CLV Management / Saving mode

This PR introduces a new optional feature that allows the number of concurrently allocated CLV buffers to be set as low as log_2( #leaves ) + 2, compared to the usual one per inner node of the tree (or three per inner node in the case of epa-ng).

The main idea behind how this is implemented is that of actively managing this set of limited CLV slots, translating the usual clv_index into an internal slot_index, and deciding which slot should be overwritten if there aren't enough free slots available. This behaviour can be customized through the use of callback functions, collectively called the replacement strategy.

If/when you have time, please give some thought to what would still need to change for you to be able to use this in your code. This PR is primarily about feedback, though if we feel we can merge it safely that would be great fo course.

New structures

Like the repeats, the clv_manager is intended to be a feature with a self-contained struct that holds everything it needs:

typedef struct pll_clv_manager
{
  /**
   * Some upfront terminology:
   * - A slot is a buffer for one CLV that is held in memory
   * - the clv_index works like always, though now they function as
   *     "addressable" CLV indices
   * - a clv index that is slotted, means the CLV resides in memory
   * - a clv index that is pinned, means the CLV resides in memory and may not 
   *     be overwritten
   */

  size_t slottable_size; // max number of CLVs to hold in partition
  size_t addressable_begin; // first clv_index that is addressable
  size_t addressable_end; // one past last clv index that is addressable
  unsigned int * clvid_of_slot;
    // <slottable_size> entries, translates from slot_id to clv_index of node
    //  whos CLV is currently slotted here
    //  special value: PLL_CLV_SLOT_UNUSED if this slot isn't in use
  unsigned int * slot_of_clvid;
    // the reverse: indexed by clv_index, returns slot_id of a node
    // special value: PLL_CLV_CLV_UNSLOTTED if the node's clv isn't slotted 
    // currently
  bool * is_pinned;
    // tells if a given clv_index is marked as pinned
  size_t num_pinned;
  pll_uint_stack_t * unused_slots;
    // holds slot_id of slots that are not yet used
  pll_clv_manager_replace_cb strat_replace;
    // replacement strategy: replace function
  pll_clv_manager_update_cb strat_update_slot;
    // replacement strategy: update a slot with a clv_id function
  pll_clv_manager_dealloc_cb strat_data_dealloc;
    // replacement strategy: dealloc the custom data
  void* repl_strat_data;
    // void pointer to whatever data your replacement data might need
} pll_clv_manager_t;

Notes:

addressable_begin and ..._end is my way of dealing with the tipchar mode and its implication for what is a valid true clv_index
addressable_end equals tips + clv_buffers as specified during pll_partition_create (more on that later)
in most cases, unused_slots is kind a kind of uneccesary optimization, as usually you wouldn't explicitly mark slots as unused, so for those cases it only saves time in the very beginning, making getting an unused slot O(1) instead of O(#slots). It also complicates the codebase as I implemented a stack for it. However I think it should be left in as it may come in handy for non-standard use-cases and replacement strategies.

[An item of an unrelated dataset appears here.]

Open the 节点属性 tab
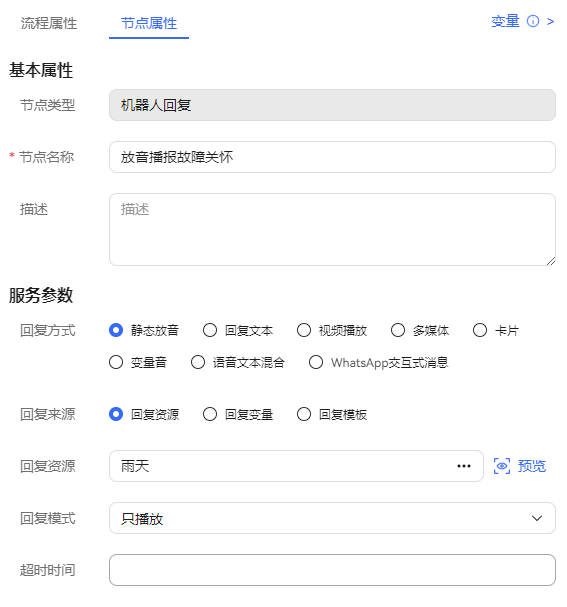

The callbacks can be set to custom functions to implement different behaviour for choosing which unpinned slot should be overwritten next, if there are no unused slots available. By default these are set to the minimum recomputation cost strategy, that aims to overwrite those CLV first that are easier to recompute if they are needed again.

Lifetime management

The manager struct is deallocated with the partition (dduring pll_partition_destroy). The CLV manager dealloc function tries to call the replacement-strategy deallocationc allback to deallocate any custom data used there.

Changes to existing code

I tried to keep these as limited, and as "zero overhead" as possible.

clv access

The biggest change is that, with the memsaver enabled these kind of accesses are wrong:

partition->clv[ node->clv_index ];

Instead, access to the clv buffer should now be done through these functions:

pll_get_clv_reading provides const/read-only access to a clv, NULL if the clv_index is not slotted. There is also pll_clv_is_slotted which can be used to check on whether a clv is slotted, such that the developer can possibly take action if not.
pll_get_clv_writing gives mutable access to a clv index, meaning that if the clv is not slotted it will give that clv a slot, either by assigning an unused slot or by replacing some slot that isn't pinned/ready for reuse.
there is no explicit read+write access function yet. Also, these functions are prime candidates for where thread-safety would come in.

pinning

In the existing code the access functions come into play, for example, in the call to the partials functions. There, we also encounter the second major (but small) change, as we have to explicitly pin the parent clv of the current to-be-updated partial, then do the normal update, followed by unpinning the two now no longer needed child-clvs:

first pin

then unpin after

changes to clv allocation

Like with the repeats mode, the allocation of the clv buffer is dependent on information we only get during the later initialization, namely how many slots we want. Consequently, the clv buffer is allocated after the partition creation. As this is shared between repeats and memory saver, I refactored this part into its own function to reduce redundancy.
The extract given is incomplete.